Material for this exercise:

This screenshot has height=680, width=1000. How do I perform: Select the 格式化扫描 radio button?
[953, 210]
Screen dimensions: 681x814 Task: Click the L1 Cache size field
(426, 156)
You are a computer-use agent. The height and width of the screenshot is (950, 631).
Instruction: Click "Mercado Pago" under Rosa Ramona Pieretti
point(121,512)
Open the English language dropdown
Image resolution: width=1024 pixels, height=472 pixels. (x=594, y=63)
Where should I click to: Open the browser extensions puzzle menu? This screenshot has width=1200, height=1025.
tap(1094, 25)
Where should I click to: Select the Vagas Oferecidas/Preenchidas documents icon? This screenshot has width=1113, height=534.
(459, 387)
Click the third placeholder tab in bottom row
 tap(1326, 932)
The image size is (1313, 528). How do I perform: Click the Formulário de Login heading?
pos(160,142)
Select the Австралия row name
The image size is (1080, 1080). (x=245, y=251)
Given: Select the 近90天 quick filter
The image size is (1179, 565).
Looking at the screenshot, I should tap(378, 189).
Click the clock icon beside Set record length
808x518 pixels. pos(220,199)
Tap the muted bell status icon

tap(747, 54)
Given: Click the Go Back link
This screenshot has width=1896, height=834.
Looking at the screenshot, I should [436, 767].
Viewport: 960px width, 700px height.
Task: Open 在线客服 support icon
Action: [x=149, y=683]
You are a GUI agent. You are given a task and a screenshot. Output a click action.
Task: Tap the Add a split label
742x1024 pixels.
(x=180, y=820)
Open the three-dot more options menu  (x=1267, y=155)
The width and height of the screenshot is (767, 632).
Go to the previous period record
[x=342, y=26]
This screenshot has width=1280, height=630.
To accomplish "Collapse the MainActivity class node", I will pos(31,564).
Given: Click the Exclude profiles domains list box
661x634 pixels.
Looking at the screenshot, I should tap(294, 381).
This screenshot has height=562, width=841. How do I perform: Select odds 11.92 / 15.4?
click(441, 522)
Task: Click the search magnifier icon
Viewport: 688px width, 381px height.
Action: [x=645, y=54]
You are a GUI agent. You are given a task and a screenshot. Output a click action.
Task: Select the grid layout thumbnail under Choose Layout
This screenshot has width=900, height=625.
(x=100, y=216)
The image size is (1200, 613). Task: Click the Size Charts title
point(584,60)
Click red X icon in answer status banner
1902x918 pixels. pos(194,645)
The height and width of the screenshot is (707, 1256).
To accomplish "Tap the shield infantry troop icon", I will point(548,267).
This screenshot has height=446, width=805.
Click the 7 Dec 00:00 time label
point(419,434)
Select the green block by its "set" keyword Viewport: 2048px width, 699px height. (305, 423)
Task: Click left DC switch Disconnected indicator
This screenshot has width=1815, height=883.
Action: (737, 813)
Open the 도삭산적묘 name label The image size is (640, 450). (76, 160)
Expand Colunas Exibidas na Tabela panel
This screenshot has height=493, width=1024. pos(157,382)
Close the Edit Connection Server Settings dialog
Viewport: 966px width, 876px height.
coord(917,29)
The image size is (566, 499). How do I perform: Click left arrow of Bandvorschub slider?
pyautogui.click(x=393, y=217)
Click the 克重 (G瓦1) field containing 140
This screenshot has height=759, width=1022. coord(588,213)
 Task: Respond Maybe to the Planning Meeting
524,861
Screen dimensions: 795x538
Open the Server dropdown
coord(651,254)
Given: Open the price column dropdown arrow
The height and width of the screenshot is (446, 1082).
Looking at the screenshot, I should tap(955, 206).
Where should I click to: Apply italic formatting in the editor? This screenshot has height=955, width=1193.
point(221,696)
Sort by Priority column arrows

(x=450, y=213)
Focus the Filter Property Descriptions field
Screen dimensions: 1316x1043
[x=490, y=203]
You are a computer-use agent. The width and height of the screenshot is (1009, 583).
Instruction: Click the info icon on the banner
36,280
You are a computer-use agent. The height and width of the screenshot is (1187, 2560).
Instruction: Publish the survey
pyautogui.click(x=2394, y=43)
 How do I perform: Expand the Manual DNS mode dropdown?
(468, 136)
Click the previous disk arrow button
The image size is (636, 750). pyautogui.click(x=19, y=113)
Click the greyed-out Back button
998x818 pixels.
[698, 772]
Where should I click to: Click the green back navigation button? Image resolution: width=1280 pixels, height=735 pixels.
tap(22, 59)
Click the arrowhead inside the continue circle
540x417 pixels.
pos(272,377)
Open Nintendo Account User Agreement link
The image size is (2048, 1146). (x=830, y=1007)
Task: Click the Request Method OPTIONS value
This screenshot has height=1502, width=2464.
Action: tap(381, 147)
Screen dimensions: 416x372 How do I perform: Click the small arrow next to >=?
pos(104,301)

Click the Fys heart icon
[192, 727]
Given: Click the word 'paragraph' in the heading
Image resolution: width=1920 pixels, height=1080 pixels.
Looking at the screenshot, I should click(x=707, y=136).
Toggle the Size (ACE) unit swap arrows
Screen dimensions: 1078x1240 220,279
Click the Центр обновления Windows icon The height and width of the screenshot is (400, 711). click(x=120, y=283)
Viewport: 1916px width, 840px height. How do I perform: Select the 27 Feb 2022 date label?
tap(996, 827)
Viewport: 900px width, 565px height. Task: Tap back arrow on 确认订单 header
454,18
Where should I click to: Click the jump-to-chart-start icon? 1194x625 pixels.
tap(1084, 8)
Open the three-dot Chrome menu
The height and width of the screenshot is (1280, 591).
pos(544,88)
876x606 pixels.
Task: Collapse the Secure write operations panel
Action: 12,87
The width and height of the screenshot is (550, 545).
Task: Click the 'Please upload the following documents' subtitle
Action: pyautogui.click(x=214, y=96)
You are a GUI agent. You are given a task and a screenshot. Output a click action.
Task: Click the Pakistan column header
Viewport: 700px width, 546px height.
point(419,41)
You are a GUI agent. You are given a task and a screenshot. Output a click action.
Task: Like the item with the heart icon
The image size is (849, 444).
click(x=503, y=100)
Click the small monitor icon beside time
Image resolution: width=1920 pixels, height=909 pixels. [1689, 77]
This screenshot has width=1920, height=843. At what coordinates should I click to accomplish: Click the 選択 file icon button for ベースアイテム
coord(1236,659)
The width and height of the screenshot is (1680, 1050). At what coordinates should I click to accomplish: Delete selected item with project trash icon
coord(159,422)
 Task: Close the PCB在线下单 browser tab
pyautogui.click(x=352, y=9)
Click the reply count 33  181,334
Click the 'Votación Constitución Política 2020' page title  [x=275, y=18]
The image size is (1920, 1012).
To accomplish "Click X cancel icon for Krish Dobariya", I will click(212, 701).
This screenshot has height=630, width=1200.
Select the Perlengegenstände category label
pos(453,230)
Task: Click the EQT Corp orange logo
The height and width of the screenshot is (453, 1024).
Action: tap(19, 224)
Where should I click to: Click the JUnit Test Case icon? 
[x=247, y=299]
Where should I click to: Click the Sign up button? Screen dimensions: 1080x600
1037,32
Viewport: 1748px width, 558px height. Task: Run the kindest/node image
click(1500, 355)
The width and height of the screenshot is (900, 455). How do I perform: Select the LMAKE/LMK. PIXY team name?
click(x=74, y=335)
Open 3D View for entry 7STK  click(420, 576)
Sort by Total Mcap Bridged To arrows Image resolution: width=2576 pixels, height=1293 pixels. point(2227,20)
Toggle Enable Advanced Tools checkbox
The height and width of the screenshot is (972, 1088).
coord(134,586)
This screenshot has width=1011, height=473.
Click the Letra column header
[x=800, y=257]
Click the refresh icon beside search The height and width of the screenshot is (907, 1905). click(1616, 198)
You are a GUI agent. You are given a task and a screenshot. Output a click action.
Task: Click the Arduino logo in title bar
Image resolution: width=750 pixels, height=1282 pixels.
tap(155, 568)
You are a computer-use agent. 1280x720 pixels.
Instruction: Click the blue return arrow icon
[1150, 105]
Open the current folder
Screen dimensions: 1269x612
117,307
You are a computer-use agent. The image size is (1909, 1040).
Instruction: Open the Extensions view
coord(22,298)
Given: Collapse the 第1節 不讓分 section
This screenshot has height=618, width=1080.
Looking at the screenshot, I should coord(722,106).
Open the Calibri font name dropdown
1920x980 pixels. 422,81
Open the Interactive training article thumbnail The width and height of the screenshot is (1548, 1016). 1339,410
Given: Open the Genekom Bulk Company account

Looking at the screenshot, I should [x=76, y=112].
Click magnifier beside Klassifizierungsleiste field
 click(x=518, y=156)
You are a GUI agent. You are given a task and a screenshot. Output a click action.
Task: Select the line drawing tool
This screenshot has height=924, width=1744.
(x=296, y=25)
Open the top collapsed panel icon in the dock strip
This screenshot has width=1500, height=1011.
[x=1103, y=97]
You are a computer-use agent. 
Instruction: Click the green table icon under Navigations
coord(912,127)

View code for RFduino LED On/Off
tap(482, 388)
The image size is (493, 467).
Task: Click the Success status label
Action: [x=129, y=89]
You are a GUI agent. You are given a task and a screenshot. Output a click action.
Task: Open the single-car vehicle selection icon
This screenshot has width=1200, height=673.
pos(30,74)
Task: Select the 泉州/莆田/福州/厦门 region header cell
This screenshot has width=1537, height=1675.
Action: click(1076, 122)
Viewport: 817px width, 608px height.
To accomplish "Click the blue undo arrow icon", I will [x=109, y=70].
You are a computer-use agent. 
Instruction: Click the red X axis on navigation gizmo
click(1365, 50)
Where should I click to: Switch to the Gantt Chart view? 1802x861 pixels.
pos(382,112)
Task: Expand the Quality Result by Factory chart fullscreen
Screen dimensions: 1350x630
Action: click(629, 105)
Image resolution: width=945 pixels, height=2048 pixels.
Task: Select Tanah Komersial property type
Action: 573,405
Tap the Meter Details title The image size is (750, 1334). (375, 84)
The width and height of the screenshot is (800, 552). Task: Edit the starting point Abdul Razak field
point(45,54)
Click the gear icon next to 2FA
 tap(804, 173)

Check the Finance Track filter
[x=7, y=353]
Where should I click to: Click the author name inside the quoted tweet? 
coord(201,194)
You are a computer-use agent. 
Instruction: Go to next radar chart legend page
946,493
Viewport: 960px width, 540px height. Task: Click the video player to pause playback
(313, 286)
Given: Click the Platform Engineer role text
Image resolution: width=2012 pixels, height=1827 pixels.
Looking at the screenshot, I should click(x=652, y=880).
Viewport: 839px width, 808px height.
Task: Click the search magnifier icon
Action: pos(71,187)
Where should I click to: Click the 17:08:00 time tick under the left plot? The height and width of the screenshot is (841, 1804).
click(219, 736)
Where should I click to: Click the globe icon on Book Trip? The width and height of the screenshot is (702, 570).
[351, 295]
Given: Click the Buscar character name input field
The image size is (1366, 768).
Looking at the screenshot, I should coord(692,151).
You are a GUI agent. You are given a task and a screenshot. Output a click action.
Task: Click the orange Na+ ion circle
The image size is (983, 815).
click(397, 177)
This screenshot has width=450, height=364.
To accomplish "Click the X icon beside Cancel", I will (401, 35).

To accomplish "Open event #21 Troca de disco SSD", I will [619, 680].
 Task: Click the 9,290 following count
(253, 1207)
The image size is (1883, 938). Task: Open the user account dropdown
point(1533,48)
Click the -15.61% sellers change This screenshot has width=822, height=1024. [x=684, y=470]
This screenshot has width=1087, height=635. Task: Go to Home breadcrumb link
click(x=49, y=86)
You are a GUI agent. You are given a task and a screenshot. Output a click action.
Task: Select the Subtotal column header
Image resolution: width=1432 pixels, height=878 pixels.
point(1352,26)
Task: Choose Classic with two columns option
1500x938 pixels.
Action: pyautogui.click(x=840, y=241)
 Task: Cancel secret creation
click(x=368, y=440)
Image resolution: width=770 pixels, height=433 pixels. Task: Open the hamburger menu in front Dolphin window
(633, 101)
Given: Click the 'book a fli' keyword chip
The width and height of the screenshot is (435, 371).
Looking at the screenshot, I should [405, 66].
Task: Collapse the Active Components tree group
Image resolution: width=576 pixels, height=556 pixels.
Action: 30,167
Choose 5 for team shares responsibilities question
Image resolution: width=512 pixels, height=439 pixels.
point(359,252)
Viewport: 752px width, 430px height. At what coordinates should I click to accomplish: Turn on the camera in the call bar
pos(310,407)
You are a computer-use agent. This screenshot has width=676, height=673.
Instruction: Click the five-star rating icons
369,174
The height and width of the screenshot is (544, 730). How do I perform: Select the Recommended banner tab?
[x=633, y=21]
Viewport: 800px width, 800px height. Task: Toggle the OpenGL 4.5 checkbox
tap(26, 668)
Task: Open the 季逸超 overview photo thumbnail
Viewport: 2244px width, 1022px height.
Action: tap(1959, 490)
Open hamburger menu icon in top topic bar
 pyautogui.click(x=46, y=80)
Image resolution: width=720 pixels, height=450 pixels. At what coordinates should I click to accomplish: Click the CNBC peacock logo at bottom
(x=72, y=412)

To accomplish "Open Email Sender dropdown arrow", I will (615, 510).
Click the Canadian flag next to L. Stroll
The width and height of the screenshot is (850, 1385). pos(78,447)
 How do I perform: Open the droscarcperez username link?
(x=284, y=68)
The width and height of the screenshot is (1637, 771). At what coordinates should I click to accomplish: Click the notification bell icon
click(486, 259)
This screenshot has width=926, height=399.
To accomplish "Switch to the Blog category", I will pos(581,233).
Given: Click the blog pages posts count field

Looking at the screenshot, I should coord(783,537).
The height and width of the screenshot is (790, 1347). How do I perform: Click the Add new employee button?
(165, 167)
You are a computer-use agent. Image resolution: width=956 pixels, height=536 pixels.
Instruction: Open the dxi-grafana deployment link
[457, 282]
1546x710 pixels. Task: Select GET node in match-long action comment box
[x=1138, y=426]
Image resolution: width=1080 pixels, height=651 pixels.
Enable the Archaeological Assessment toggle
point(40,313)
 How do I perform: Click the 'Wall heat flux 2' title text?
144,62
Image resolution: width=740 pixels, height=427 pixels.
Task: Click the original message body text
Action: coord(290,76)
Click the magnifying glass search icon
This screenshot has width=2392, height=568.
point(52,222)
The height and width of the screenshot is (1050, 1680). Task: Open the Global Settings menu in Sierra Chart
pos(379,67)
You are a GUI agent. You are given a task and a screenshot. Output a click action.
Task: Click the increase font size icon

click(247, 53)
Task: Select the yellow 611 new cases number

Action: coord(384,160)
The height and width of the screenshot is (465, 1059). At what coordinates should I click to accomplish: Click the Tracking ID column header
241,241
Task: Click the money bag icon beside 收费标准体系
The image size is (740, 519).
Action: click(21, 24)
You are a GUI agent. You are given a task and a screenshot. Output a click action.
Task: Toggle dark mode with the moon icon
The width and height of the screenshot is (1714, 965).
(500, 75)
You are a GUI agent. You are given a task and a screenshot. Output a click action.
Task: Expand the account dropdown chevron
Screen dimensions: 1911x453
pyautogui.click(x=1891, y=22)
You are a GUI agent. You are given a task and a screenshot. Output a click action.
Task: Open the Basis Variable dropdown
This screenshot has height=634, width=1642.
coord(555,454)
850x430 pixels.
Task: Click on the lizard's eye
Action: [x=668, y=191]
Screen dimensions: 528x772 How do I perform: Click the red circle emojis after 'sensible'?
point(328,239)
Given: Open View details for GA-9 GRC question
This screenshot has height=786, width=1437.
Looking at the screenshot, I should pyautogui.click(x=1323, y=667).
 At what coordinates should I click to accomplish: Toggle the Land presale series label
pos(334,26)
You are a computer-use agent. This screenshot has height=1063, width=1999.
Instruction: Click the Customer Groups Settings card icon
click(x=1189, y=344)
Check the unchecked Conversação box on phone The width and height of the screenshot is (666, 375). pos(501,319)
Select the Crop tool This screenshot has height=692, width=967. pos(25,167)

Task to complete: Where a line in the records above contains the string "Choose", return that line.

Response area:
Task: Select the grid layout thumbnail under Choose Layout
Task: Choose Classic with two columns option
Choose 5 for team shares responsibilities question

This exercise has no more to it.